*What to work on:* Please count the lines in the material below that contain the word "Where" and give only that number.

##### Working data #####

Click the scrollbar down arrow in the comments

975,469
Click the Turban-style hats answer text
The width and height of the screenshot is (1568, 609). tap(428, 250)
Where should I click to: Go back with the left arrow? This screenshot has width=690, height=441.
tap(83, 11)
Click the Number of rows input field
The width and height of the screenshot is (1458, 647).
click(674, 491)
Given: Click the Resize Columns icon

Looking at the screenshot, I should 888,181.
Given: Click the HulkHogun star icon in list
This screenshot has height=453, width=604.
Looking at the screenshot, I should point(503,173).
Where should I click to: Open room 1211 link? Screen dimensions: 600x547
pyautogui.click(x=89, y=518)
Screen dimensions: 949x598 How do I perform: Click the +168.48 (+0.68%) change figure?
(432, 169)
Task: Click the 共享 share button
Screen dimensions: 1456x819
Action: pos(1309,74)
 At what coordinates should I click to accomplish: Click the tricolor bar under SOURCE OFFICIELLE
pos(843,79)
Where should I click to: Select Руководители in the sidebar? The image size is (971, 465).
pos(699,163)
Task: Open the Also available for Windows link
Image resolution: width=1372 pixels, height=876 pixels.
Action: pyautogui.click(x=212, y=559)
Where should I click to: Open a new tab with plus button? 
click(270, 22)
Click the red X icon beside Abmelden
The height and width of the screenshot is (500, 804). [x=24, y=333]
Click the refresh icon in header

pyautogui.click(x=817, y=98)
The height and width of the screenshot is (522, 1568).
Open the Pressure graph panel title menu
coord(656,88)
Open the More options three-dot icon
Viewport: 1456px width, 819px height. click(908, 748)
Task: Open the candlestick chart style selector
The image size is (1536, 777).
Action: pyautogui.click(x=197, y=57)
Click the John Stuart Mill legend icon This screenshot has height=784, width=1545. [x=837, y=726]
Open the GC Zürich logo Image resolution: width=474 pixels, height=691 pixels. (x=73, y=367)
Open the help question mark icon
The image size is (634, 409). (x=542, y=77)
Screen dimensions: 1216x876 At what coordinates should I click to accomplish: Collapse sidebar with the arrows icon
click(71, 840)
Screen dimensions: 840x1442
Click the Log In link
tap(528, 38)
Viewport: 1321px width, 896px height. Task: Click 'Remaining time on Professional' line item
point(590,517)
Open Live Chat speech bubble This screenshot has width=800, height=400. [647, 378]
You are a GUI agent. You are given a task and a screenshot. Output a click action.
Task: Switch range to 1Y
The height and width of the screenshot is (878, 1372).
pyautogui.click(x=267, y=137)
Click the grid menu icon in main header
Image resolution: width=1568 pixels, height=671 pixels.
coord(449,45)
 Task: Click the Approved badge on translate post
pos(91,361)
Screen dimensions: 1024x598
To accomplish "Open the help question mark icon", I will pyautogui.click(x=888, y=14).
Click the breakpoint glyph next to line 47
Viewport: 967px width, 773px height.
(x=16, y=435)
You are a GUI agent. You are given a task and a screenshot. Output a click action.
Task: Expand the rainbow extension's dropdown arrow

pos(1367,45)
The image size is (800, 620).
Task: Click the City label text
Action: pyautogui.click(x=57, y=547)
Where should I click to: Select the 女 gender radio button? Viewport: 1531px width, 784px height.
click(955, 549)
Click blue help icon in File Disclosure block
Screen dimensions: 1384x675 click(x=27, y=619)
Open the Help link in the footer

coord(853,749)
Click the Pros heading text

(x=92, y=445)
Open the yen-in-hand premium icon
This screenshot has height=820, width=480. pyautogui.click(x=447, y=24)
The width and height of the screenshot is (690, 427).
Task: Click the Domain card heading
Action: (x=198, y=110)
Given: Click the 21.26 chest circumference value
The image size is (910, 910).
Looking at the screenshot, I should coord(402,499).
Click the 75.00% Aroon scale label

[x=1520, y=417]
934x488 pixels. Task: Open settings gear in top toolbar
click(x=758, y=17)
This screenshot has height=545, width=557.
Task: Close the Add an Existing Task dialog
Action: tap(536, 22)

#####

*Written solution:* 5